You.com Launches Dev Search Apps, Including Code Complete
You.com is an ambitious startup taking on Google with a “customizable open search platform” powered by Natural Language Processing (NLP). Today, it is launching out of beta a service aimed squarely at developers: YouCode, a kind of mix between Google search and GitHub Copilot.
You.com was founded by Richard Socher, former Chief Scientist at Salesforce and prior to that founder and CEO of a deep learning startup called MetaMind (acquired by Salesforce in 2016). Socher is an NLP expert and has a computer science PhD from Stanford.
Taking on Google in search seems like an insane mission in 2022, but if anyone can do it might just be a Stanford PhD like Socher (Google’s founders were both Stanford PhD students, although neither finished the course). Curious, I interviewed Socher to find out what YouCode offers developers — which includes a GitHub Copilot competitor called Code Complete — and how developers might help You.com compete against Google.
How YouCode Works: Plenty of AI
When you visit YouCode, you are greeted with a minimalist web page and search box, not unlike Google.com. One of the prompts is “audio chunking algorithm,” so I clicked on that. The top half of the results page is heavy on results from StackOverflow, arguably the most popular site for developers to get code snippets. Surprisingly, Socher told me that this placement isn’t due to a business relationship with StackOverflow — they just wanted to surface the best results for a code query at the top of the results page, and StackOverflow has the right data.

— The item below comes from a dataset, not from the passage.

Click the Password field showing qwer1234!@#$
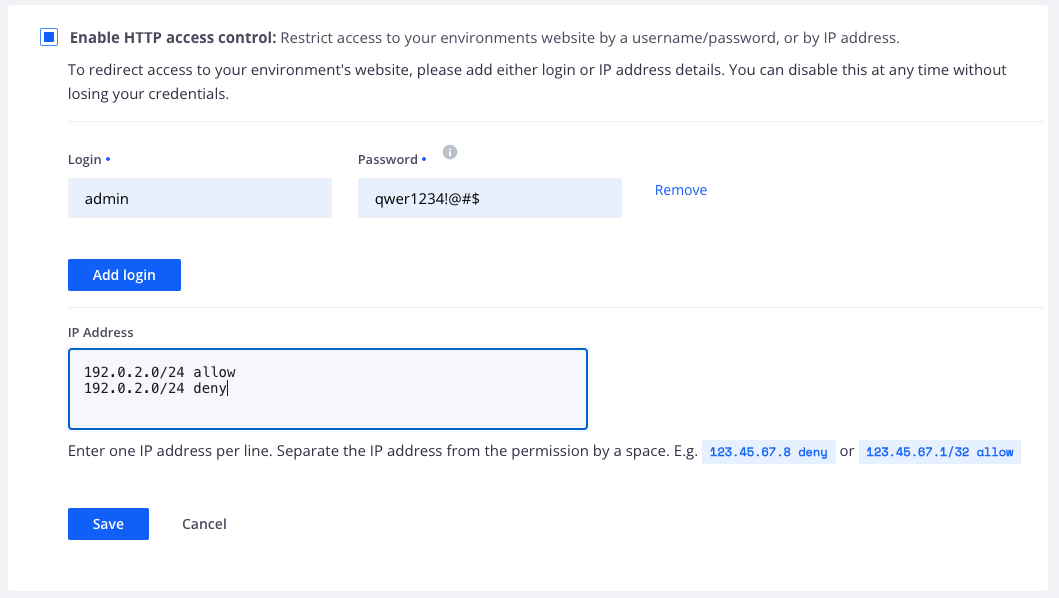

As you scroll down the results page, you see listings from the likes of GitHub, arXiv (a free academic research-sharing platform) and Read the Docs, as well as results from its own search index. There seems to be a heavy reliance on third parties, but it’s unclear which are business partnerships — as noted above, StackOverflow is not an official partner. Socher noted on Twitter that “we don’t index everything — we also partner and use various APIs.”
This all begs the question: what is the magic sauce that YouCode brings to developer queries, outside of its own limited index and the use of third-party APIs?
“The first thing where NLP comes in is just understanding that this is a query about programming,” Socher told me. “So, classifying [at a] high level, then you have to rank all these different apps and know which one is better.”
He also cited large neural networks that “help us with ranking, ranking the apps, identifying and classifying the kinds of content.”
There’s some more NLP, he said, when it comes to “extracting useful summaries.” He gave the example of searching for the best headphones. If you expand on a result from PCMag, You.com summarizes the findings in a pop-out box.
Apps on YouCode
Another key part of YouCode, said Socher, is allowing users to influence the ranking of different “apps” (more on how the company defines an ‘app’ in a minute). If you sign-up for a You.com account and go to ‘Set your preferences’, you can click on a thumbs up/thumbs down button to adjust the ranking for different apps. In the example below, I gave the Mozilla Developer Network a thumbs up because I love their documentation.
All of the services listed in the above screenshot are called “apps” in You.com terminology. Even though the above apps are all focused on just one web service (like StackOverflow or MDN), this needn’t be the case. According to the documentation, some apps “summarize large parts of the web” in a given category (such as shopping), while other apps offer custom functionality (like the YouWrite app, which offers “AI-powered text generation for students and copywriters”).
The current apps on You.com were developed by the company itself. “Later this year,” You.com says, it will open up its platform so that external developers can create apps. Interested developers are invited to join its waiting list.
Code Complete: Similar to GitHub Copilot
Code Complete “is not Natural Language Processing,” said Socher, “but it’s the same kinds of large language models that train them to code.” He confirmed that it’s the same same high-level approach taken by GitHub Copilot.
While Code Complete is currently free, Socher said that they may charge for it in the future.
“Copilot costs $10 a month. Right now, you get access to that kind of model for free from us. But it makes sense, especially if we were to also provide the APIs that are underlying some of these apps, that we will charge for that.”
I used to co-own a tech blog called AltSearchEngines (it was part of the ReadWriteWeb network from 2007-08), which covered hundreds of would-be Google competitors. It’s fair to say that none of them ever took market share from the Mountain View giant. So it’s unlikely that You.com will either.
With that said, an open developer network is a good strategy to draw in new users for a developer-focused search engine. The Code Complete application is also appealing for that user base, especially if it remains free. However, You.com will also need to find a way to be less reliant on third party services like StackOverflow for its search results — especially if there is no data-sharing agreement with those companies.